• **DATA FOR THE TASK**:
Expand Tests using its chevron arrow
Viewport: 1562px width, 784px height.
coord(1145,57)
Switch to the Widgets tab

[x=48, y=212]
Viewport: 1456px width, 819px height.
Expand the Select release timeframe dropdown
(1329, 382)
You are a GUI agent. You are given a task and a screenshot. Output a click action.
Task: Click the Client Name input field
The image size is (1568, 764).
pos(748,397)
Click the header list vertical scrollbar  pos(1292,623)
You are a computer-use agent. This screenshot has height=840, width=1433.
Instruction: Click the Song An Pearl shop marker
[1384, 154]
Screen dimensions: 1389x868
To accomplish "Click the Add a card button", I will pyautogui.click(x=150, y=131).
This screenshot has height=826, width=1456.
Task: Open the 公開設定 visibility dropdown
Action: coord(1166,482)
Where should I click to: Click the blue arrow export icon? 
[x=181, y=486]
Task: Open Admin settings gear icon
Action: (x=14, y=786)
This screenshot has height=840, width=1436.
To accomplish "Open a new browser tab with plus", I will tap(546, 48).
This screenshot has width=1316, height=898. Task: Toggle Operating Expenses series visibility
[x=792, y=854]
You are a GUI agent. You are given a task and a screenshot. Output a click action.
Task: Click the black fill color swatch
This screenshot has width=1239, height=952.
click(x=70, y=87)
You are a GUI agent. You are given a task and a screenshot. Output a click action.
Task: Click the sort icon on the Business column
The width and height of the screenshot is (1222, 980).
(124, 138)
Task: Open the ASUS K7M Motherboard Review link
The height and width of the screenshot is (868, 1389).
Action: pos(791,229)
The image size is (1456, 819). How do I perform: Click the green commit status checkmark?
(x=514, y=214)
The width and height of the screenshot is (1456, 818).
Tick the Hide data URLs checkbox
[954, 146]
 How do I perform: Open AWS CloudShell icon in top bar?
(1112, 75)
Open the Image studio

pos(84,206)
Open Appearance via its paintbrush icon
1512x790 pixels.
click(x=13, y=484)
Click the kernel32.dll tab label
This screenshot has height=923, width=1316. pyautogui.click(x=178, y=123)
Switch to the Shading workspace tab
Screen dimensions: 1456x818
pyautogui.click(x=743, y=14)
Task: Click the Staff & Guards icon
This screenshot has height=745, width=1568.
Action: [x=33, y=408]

• **TASK REQUIREMENTS**: All of the material above needs to be transcribed verbatim.

• **RESPONSE**:
Expand Tests using its chevron arrow
Viewport: 1562px width, 784px height.
coord(1145,57)
Switch to the Widgets tab

[x=48, y=212]
Viewport: 1456px width, 819px height.
Expand the Select release timeframe dropdown
(1329, 382)
You are a GUI agent. You are given a task and a screenshot. Output a click action.
Task: Click the Client Name input field
The image size is (1568, 764).
pos(748,397)
Click the header list vertical scrollbar  pos(1292,623)
You are a computer-use agent. This screenshot has height=840, width=1433.
Instruction: Click the Song An Pearl shop marker
[1384, 154]
Screen dimensions: 1389x868
To accomplish "Click the Add a card button", I will pyautogui.click(x=150, y=131).
This screenshot has height=826, width=1456.
Task: Open the 公開設定 visibility dropdown
Action: coord(1166,482)
Where should I click to: Click the blue arrow export icon? 
[x=181, y=486]
Task: Open Admin settings gear icon
Action: (x=14, y=786)
This screenshot has height=840, width=1436.
To accomplish "Open a new browser tab with plus", I will tap(546, 48).
This screenshot has width=1316, height=898. Task: Toggle Operating Expenses series visibility
[x=792, y=854]
You are a GUI agent. You are given a task and a screenshot. Output a click action.
Task: Click the black fill color swatch
This screenshot has width=1239, height=952.
click(x=70, y=87)
You are a GUI agent. You are given a task and a screenshot. Output a click action.
Task: Click the sort icon on the Business column
The width and height of the screenshot is (1222, 980).
(124, 138)
Task: Open the ASUS K7M Motherboard Review link
The height and width of the screenshot is (868, 1389).
Action: pos(791,229)
The image size is (1456, 819). How do I perform: Click the green commit status checkmark?
(x=514, y=214)
The width and height of the screenshot is (1456, 818).
Tick the Hide data URLs checkbox
[954, 146]
 How do I perform: Open AWS CloudShell icon in top bar?
(1112, 75)
Open the Image studio

pos(84,206)
Open Appearance via its paintbrush icon
1512x790 pixels.
click(x=13, y=484)
Click the kernel32.dll tab label
This screenshot has height=923, width=1316. pyautogui.click(x=178, y=123)
Switch to the Shading workspace tab
Screen dimensions: 1456x818
pyautogui.click(x=743, y=14)
Task: Click the Staff & Guards icon
This screenshot has height=745, width=1568.
Action: [x=33, y=408]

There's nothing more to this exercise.